## What this task involves
Copy exactly the stretch of data below from the line with "Click the 'XYZ' text in the sidebar" through the line with "Open the attached", including both of those lines.

═════ Input data ═════

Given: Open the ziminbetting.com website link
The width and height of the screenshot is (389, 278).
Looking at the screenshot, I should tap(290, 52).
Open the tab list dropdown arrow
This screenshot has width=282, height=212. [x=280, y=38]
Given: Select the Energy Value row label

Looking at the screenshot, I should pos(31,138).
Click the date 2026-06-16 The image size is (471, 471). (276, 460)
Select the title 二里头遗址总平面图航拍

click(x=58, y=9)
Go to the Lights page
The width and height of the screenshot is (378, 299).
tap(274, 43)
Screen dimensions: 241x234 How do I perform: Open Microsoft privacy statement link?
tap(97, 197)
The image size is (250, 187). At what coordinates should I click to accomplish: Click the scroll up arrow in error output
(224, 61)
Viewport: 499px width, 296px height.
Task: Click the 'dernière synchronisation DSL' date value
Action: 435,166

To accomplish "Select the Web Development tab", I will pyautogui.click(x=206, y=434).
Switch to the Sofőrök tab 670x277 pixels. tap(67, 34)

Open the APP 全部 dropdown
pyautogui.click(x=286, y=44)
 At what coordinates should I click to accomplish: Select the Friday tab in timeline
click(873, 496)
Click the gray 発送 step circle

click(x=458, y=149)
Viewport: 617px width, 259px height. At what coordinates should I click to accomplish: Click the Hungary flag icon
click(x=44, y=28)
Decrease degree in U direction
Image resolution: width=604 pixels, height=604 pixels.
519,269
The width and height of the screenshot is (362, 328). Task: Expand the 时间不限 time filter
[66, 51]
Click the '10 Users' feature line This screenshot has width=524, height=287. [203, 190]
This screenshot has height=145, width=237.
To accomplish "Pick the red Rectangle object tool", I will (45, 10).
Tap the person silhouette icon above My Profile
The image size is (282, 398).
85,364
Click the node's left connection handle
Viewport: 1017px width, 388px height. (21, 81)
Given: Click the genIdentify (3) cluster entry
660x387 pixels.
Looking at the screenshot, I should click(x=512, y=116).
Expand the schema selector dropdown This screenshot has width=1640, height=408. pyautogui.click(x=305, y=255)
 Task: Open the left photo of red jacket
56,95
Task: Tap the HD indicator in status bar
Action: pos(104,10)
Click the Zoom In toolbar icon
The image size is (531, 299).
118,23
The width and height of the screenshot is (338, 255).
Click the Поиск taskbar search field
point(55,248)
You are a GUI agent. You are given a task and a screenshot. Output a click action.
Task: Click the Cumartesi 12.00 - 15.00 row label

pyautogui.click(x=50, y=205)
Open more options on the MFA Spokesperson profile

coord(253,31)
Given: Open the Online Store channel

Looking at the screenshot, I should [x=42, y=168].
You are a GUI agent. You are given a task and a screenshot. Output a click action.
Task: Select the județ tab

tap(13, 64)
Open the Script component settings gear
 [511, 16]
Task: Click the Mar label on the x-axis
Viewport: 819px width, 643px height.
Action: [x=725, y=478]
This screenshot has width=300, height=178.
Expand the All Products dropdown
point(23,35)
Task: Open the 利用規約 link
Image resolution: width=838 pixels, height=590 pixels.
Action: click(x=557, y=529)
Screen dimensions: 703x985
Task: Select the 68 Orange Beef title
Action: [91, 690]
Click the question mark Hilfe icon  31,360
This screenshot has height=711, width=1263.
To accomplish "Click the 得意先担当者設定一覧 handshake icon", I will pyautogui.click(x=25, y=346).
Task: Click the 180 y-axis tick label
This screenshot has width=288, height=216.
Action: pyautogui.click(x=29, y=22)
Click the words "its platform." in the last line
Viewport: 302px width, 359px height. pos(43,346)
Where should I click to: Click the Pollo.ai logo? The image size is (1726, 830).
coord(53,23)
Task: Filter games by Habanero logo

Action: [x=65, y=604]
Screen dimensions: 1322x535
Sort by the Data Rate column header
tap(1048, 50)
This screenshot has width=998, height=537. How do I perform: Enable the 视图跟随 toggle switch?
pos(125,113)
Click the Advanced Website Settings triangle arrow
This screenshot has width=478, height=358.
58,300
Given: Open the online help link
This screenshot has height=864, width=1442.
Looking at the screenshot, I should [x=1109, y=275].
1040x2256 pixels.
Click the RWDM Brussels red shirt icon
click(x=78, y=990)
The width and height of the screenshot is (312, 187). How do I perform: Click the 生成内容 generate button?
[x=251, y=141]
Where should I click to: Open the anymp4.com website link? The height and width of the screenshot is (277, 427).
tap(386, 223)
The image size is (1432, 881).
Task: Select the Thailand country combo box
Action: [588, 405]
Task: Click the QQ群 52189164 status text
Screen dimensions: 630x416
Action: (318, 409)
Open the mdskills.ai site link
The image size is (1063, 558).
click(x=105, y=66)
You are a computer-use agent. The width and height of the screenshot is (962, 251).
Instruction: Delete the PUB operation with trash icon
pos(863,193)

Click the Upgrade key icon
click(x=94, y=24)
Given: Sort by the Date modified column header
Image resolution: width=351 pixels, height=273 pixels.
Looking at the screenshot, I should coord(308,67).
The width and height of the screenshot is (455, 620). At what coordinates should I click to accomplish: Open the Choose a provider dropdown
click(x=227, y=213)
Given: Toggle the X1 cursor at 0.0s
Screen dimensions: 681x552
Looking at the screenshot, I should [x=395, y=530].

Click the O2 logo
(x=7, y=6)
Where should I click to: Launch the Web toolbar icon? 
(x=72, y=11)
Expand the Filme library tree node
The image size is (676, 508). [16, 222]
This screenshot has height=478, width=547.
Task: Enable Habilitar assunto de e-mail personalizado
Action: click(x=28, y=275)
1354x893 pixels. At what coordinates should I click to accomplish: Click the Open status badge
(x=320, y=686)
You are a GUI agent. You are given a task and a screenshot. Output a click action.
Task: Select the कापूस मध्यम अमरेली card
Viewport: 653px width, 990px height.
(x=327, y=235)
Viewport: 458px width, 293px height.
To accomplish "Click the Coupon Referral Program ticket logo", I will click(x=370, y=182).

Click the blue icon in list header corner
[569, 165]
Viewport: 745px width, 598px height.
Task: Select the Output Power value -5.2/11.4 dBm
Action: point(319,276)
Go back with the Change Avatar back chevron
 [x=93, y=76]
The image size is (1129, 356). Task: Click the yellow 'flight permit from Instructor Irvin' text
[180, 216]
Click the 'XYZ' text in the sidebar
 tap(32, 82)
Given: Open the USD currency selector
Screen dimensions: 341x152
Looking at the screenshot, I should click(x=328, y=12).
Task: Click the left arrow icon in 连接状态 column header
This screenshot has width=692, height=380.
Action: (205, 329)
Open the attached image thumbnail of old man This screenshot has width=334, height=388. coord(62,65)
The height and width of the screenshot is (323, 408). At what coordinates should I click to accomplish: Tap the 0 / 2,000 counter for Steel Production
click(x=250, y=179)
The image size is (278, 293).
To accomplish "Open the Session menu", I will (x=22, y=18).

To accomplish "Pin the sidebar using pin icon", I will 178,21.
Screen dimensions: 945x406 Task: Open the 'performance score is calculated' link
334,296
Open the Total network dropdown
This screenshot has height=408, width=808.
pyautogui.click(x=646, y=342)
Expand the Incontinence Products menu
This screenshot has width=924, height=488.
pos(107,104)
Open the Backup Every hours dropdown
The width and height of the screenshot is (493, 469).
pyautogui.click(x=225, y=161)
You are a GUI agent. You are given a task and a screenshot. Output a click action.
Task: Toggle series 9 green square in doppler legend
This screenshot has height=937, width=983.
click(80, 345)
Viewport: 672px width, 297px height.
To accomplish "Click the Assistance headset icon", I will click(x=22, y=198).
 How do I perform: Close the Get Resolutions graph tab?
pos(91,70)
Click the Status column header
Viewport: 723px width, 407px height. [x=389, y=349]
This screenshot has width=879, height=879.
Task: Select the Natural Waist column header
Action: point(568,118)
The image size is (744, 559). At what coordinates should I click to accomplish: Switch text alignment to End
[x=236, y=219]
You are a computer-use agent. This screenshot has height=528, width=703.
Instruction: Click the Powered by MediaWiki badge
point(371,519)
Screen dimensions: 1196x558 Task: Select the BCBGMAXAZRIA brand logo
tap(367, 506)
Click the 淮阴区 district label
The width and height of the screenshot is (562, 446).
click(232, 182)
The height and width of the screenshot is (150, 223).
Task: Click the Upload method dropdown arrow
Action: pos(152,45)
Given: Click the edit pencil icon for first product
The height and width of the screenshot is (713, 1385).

═════

## Reply to the exercise
Click the 'XYZ' text in the sidebar
 tap(32, 82)
Given: Open the USD currency selector
Screen dimensions: 341x152
Looking at the screenshot, I should click(x=328, y=12).
Task: Click the left arrow icon in 连接状态 column header
This screenshot has width=692, height=380.
Action: (205, 329)
Open the attached image thumbnail of old man This screenshot has width=334, height=388. coord(62,65)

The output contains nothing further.